Start of Material provided

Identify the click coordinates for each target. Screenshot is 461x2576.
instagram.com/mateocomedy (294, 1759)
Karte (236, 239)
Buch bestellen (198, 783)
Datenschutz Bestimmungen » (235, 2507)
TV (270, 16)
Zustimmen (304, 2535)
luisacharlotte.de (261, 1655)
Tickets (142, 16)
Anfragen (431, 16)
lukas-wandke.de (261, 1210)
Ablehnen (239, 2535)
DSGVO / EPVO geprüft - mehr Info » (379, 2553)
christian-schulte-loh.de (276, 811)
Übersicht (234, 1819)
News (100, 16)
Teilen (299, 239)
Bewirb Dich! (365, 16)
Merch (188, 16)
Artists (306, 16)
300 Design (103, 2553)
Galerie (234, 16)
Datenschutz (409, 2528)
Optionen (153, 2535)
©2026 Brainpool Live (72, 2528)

End of Material provided
Start of Material provided

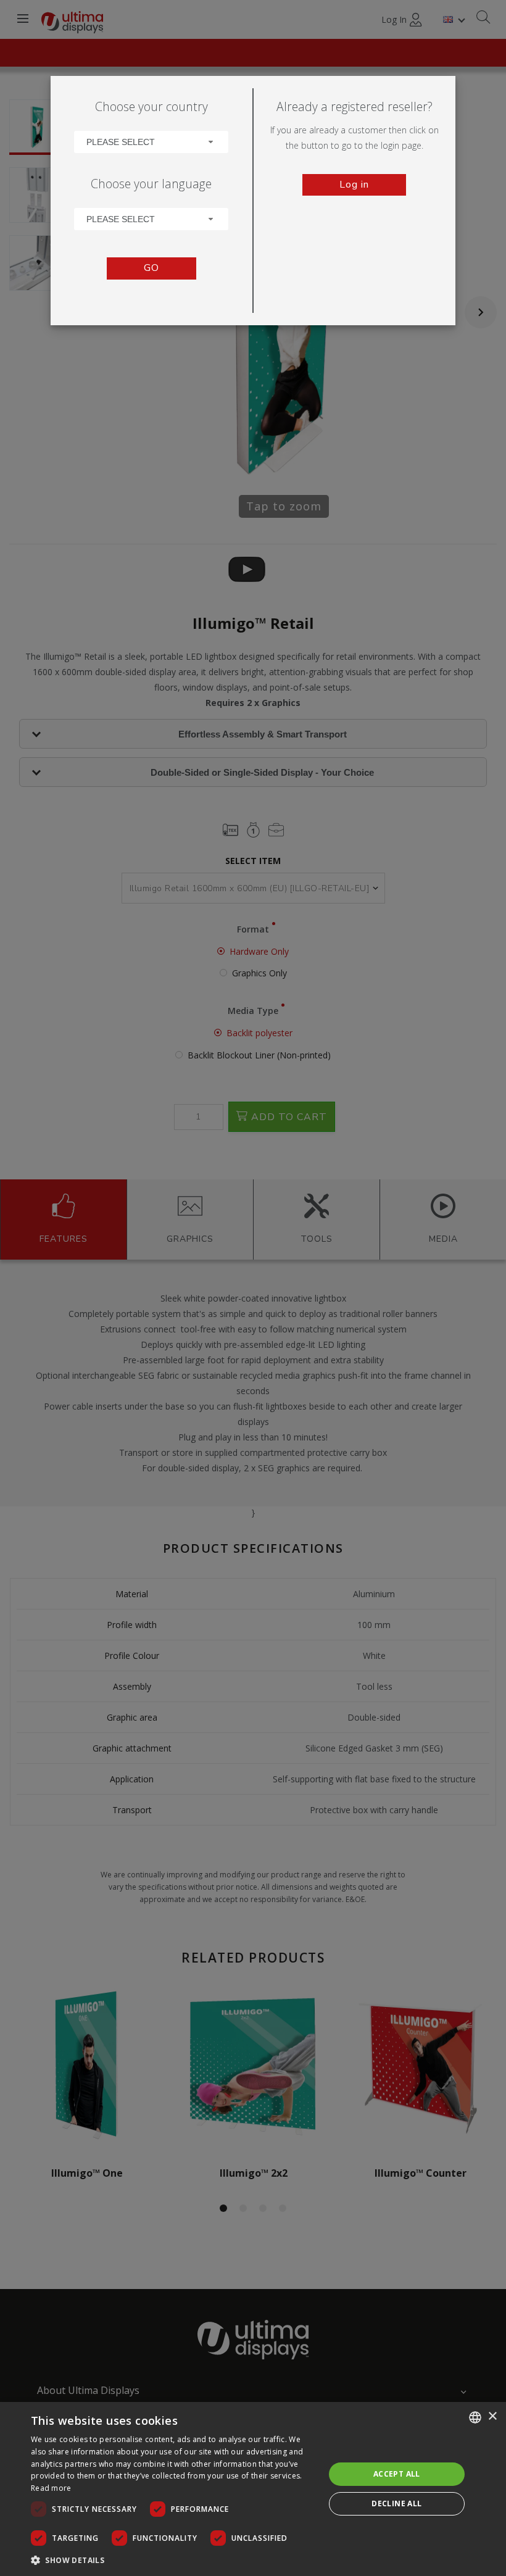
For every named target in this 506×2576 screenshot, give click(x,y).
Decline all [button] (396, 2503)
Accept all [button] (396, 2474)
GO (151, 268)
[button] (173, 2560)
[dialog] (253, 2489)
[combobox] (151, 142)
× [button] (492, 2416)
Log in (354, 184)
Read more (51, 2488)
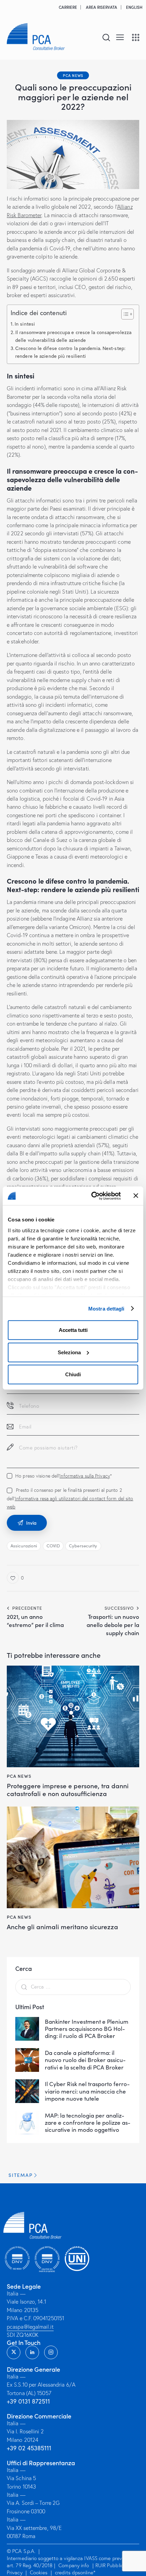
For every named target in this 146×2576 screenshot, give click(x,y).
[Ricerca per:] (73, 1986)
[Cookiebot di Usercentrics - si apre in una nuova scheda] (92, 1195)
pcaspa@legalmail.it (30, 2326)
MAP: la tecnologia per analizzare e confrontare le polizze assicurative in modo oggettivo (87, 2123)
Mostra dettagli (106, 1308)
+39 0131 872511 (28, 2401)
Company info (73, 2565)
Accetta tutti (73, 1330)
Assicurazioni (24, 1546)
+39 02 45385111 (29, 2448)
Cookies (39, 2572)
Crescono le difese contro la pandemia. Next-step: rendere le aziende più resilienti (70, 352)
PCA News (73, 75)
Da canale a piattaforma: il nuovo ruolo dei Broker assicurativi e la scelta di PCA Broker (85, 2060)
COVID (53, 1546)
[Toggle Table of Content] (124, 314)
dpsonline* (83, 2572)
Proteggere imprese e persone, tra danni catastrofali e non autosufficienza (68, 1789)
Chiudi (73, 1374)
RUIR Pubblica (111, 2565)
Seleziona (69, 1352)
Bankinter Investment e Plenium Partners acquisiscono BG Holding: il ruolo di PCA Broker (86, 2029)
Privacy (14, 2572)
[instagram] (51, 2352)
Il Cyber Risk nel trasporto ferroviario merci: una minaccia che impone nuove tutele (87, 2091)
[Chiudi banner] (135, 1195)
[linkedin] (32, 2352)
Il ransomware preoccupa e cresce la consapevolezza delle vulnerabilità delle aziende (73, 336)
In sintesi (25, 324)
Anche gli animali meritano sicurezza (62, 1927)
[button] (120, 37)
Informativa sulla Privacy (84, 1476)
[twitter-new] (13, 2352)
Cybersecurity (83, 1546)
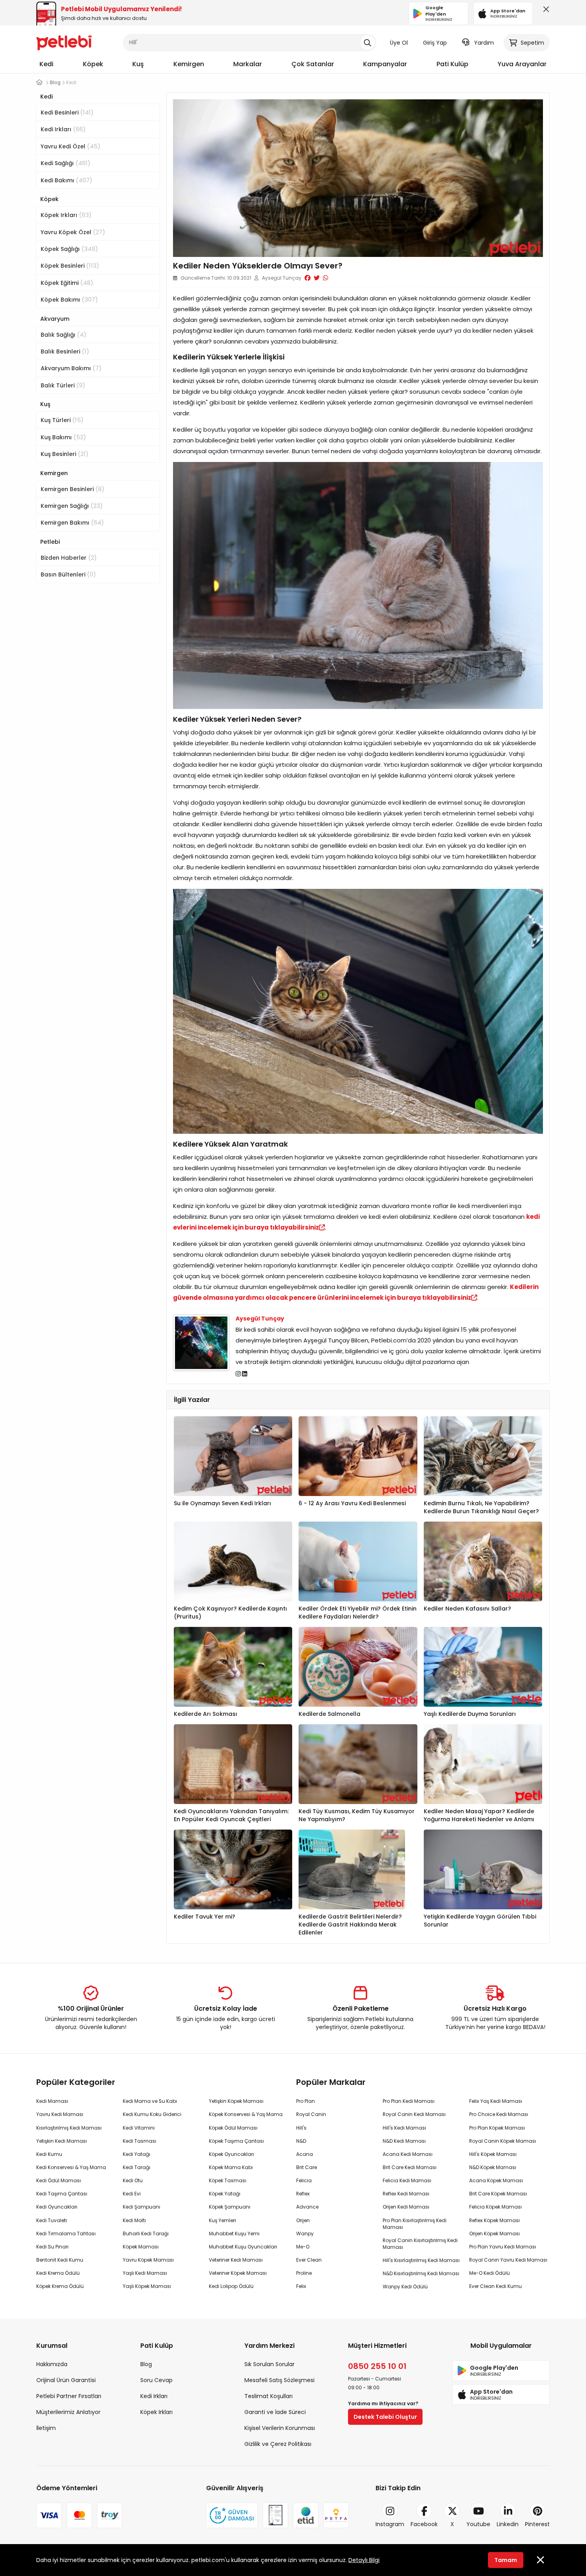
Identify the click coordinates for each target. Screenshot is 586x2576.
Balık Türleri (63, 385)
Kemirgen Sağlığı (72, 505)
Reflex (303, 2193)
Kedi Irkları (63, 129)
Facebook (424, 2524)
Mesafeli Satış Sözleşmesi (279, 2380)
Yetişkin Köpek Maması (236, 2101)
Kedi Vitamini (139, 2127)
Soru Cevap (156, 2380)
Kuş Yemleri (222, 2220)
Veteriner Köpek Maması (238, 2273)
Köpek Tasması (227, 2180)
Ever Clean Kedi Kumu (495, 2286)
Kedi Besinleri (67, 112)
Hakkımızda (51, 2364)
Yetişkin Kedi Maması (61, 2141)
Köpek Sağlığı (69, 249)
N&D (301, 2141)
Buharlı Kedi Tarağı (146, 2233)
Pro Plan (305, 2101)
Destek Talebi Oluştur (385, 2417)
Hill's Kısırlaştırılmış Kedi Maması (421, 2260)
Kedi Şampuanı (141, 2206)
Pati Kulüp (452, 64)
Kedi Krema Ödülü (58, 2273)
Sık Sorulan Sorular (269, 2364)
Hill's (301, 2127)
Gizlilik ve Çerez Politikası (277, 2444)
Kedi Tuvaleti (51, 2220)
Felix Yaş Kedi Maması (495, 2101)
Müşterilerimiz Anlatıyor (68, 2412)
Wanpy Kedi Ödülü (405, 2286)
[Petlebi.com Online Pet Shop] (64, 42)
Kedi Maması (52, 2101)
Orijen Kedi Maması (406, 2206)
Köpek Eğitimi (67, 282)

End of Material provided

Task directions
Report back every line of the entries in which "Maması" occurs.

Problem solution
Yetişkin Köpek Maması (236, 2101)
Veteriner Köpek Maması (238, 2273)
Yetişkin Kedi Maması (61, 2141)
Hill's Kısırlaştırılmış Kedi Maması (421, 2260)
Felix Yaş Kedi Maması (495, 2101)
Kedi Maması (52, 2101)
Orijen Kedi Maması (406, 2206)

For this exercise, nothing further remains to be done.